|
May 19, 2024
|
|
|
|
College Catalog 2021-2022 [ARCHIVED CATALOG]
|
CULAP 110 - Culinary Arts Apprenticeship - Menu Planning 3 Credits Apply the principles of menu planning and layout to the development of menus for a variety of types of facilities and services, to include cyclical, a la carte, prix-fixe and table d’hôte. Apply seasonality and sustainability to menu development to include truth-in-menu, nutritional information and laws governing them. Define menu costs and work with industry standards on food costs to define menu prices.
Course Outcomes
- Identify basic menu principles when determining layout and design.
- Describe the various types of menu available and explain when and how they are to be used.

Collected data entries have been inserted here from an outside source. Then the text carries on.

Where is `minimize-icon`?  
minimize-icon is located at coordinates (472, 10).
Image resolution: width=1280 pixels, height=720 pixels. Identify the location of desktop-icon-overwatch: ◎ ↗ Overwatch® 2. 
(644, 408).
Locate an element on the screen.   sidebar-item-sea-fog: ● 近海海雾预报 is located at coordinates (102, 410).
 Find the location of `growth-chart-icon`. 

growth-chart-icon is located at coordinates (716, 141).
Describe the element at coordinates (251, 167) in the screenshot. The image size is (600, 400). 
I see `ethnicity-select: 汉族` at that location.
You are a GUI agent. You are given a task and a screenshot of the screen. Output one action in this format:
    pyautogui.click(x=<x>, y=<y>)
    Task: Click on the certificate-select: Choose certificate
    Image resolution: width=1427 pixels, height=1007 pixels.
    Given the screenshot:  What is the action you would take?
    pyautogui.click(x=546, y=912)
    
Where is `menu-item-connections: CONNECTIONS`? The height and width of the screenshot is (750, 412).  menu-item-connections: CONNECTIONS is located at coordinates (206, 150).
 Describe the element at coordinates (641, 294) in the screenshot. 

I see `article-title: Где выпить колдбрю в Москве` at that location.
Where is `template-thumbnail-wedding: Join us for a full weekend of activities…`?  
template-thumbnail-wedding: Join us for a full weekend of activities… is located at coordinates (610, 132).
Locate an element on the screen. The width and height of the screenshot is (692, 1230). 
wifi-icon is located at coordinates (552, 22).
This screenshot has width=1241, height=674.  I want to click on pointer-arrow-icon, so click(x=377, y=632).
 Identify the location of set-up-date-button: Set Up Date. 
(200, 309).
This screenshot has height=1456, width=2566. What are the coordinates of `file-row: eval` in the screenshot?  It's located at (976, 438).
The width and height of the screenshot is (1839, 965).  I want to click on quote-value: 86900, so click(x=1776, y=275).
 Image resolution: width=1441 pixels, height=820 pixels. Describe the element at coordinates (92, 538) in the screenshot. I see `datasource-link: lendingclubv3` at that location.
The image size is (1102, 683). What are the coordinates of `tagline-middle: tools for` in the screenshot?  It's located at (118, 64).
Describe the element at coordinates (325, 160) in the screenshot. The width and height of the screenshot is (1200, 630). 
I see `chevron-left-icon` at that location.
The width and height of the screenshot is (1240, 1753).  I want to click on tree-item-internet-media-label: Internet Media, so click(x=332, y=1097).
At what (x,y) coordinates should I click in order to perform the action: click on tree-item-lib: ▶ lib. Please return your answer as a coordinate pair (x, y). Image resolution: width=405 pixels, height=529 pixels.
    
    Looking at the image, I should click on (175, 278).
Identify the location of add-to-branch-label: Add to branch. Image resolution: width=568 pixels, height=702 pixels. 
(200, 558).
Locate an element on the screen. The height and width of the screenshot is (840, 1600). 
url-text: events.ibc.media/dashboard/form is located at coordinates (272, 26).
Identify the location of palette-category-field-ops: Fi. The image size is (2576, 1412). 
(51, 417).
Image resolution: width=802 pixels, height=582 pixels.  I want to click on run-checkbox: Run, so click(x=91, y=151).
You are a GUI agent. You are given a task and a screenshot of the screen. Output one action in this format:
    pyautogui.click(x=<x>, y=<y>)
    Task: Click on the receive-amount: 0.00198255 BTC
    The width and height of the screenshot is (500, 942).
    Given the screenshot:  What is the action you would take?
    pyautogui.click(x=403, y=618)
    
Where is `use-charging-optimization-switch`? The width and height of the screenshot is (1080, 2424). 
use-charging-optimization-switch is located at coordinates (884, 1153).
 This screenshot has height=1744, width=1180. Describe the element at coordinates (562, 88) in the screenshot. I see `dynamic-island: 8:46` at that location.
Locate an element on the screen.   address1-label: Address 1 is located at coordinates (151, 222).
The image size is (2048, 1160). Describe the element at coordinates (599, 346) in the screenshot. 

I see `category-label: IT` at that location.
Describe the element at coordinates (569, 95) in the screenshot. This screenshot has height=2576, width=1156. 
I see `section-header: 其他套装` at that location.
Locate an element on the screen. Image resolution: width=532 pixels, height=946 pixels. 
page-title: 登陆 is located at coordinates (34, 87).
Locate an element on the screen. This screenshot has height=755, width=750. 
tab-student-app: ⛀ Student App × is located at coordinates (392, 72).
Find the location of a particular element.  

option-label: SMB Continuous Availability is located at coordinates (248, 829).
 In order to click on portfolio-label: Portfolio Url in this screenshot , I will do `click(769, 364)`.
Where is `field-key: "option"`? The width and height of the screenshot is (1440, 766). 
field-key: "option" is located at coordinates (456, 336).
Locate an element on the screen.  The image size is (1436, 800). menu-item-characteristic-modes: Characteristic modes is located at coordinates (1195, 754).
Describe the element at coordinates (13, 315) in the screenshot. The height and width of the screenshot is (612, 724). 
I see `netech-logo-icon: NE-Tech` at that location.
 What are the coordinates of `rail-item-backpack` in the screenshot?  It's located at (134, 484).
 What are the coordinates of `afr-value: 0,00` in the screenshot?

- Discuss the rationale for a seasonal menu and analyze how it may affect the overall menu costs, food quality and availability.
- Create menu descriptions following established truth-in-menu guidelines.
- Apply principles of nutrition when developing recipes and menu choices to include labeling laws that address allergies and raw food.
- Determine food, labor cost and equipment utilization when determining menu item placement, flow of the operation, and successful manageability of the foodservice operation.
- Determine menu prices using the percentage or factor methods in order to determine industry standard food costs.
- Discuss menu-planning resources to include internet, professional sources, vendors, and foodservice associations.
- Explain the importance of product mix and check average and their impact on profit contribution.
- Develop a menu layout for a foodservice operation to include an example of a cyclical, a la carte, prix-fixe, or table d’hôte, or buffet.